End of Missile Treaty Leaves a Major Vacuum in NATO Defense
By: Steven Erlanger - The New York Times - 8-2-19
RE: https://www.nytimes.com/2019/08/02/w...to-russia.html

BRUSSELS — NATO repeated its support for the United States’ decision to abandon the 1987 Intermediate-Range Nuclear Forces agreement on Friday and said it would respond in a “measured and responsible way” to a deployment of missiles by Moscow that violated the pact.

“Russia bears sole responsibility for the demise of the treaty,” the alliance said in a statement, repeating accusations that Russia had long been out of compliance by deploying medium-range missiles with both conventional and nuclear capability.
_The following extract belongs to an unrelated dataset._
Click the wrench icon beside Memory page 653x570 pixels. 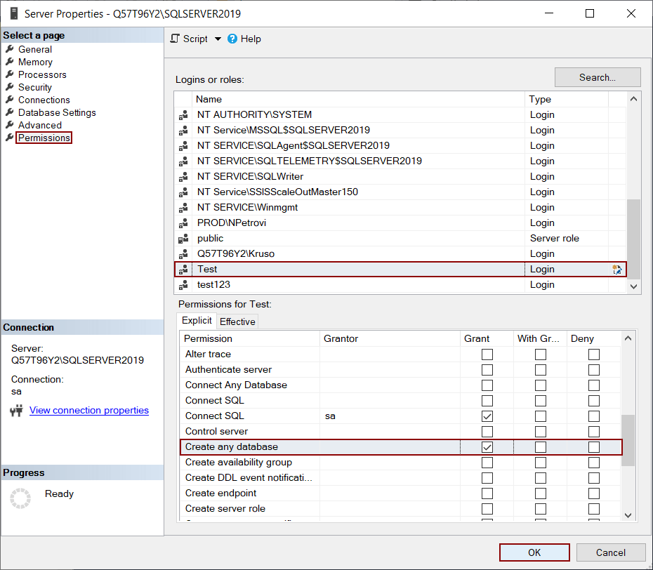(x=11, y=62)
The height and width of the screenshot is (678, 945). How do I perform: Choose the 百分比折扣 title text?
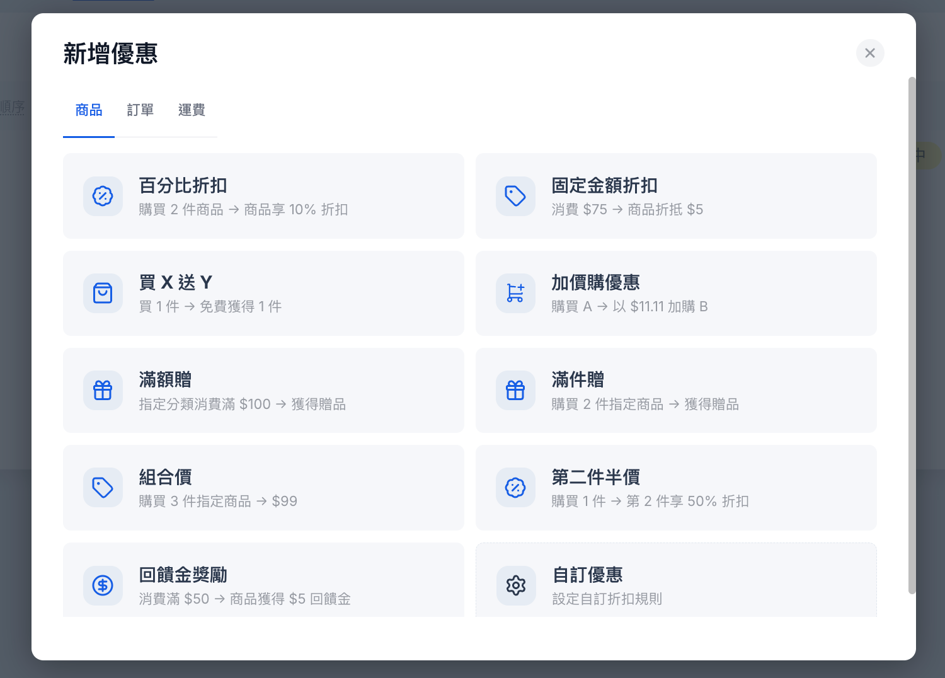tap(183, 185)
Russia denies breaching the pact.

“There are no new NATO missiles in Europe, but there are many, many, many new Russian missiles,” Jens Stoltenberg, the alliance’s secretary-general, said at a news conference. “We don’t want a new arms race, and we have no intention to deploy new land-based nuclear missiles in Europe.”

Washington has for six years accused Russia of developing a new type of missile, the 9M729, also known as the SSC-8, which it says violates the treaty. The missile has a range of about 900 miles, according to NATO, though Moscow says it can travel only about 300 miles.

While blaming Russia, the United States has cited a threat from China, which was not a signatory to the treaty, as another reason for abandoning the pact. A large percentage of Chinese missiles are of intermediate range, and Washington plans to start testing a new class of intermediate-range missiles this summer that are intended to counter China.

But the abandonment of the pact leaves Europe exposed to Russian land-based missiles capable of hitting their targets within minutes — exactly the vulnerability that led to the treaty in the first place, after the United States started deploying Pershing II missiles in Europe in the early 1980s to counter Soviet SS-20s. The American deployments caused huge public protests in Western Europe and explain why NATO’s 29 countries do not want to go through the experience again.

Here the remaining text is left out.